Srv2是一个AC相关蛋白,能够调节AC的活性,参与调控白念珠菌的形态转换等生理过程,SRV2在酿酒酵母中的同源基因是CAP1,SRV2缺失菌在小鼠系统性念珠菌感染模型中毒力丧失[16],像通路中的其他突变体一样,SRV2缺失菌有形态转换缺陷,又可以通过添加cAMP或dbcAMP解救。有研究发现Srv2能够通过它的N-端和C-端分别连接Cyr1和G-actin,形成一个三聚体,在菌丝生长时起着激活cAMP合成的作用[17]。

在真核细胞中,G蛋白偶联受体能够调控多种信号通路,当其与配体结合后,本身构象发生改变激活效应蛋白,将信号传递至下游的效应器分子,包括腺苷酸环化酶和磷脂酶C[18]。
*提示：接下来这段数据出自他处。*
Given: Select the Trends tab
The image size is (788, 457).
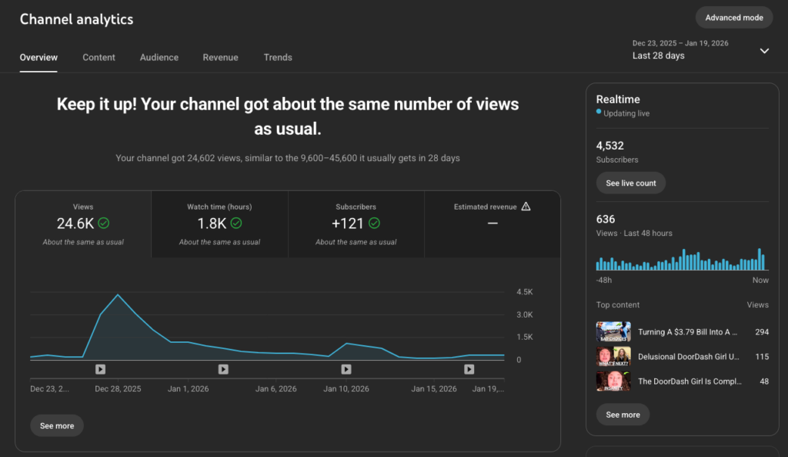Looking at the screenshot, I should coord(278,58).
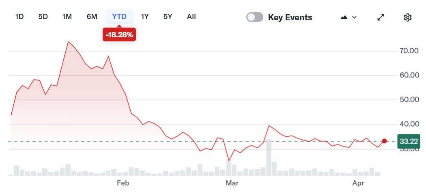Click the Key Events label text
This screenshot has height=196, width=426.
point(290,17)
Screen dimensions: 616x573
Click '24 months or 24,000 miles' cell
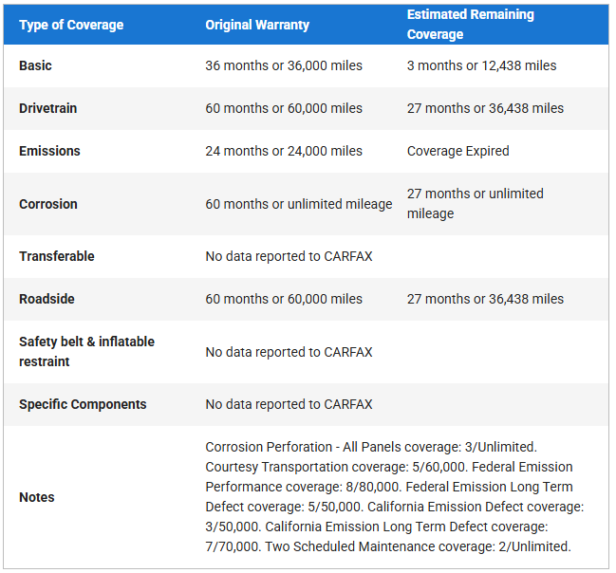coord(284,151)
Gpr1是真菌细胞膜上的G蛋白偶联受体,由GPR1编码,在白念珠菌中其真正的配体是什么仍然存在争议,有研究认为是葡萄糖,也有研究认为是氨基酸尤其是甲硫氨酸发挥着与受体结合的作用[19]。在GPR1缺失菌中,Gα蛋白即Gpa2的组成性激活能够解救其在菌丝形成中的缺陷至与野生菌一致,说明GPR1在GPA2的上游发挥作用[11],Gpa2是由GPA2基因编码的G蛋白α亚基,与Gpr1能够相互作用,Gpr1的C端连接Gpa2后,后者能够激活AC。在GPR1或者GPA2的缺失菌中,白念珠菌在固体培养基中菌丝形成和形态转换都有障碍,但是在液体培养基中并没有缺陷并且毒力保持完整[11,20]。此外,Ballou等[21]发现当白念珠菌暴露于乳酸中时,Gpr1能够帮助其掩蔽β-葡聚糖从而逃避免疫系统的检测。

3 Pde2和cAMP

cAMP是生物体内重要的第2信使分子,cAMP激活PKA (cAMP依赖性蛋白激酶),使靶蛋白磷酸化,产生后续的效应,最后cAMP被磷酸二酯酶 (Pde)水解成5'-AMP而失活,发挥这一作用的主要是由PDE2编码的磷酸二酯酶2蛋白 (Pde2)。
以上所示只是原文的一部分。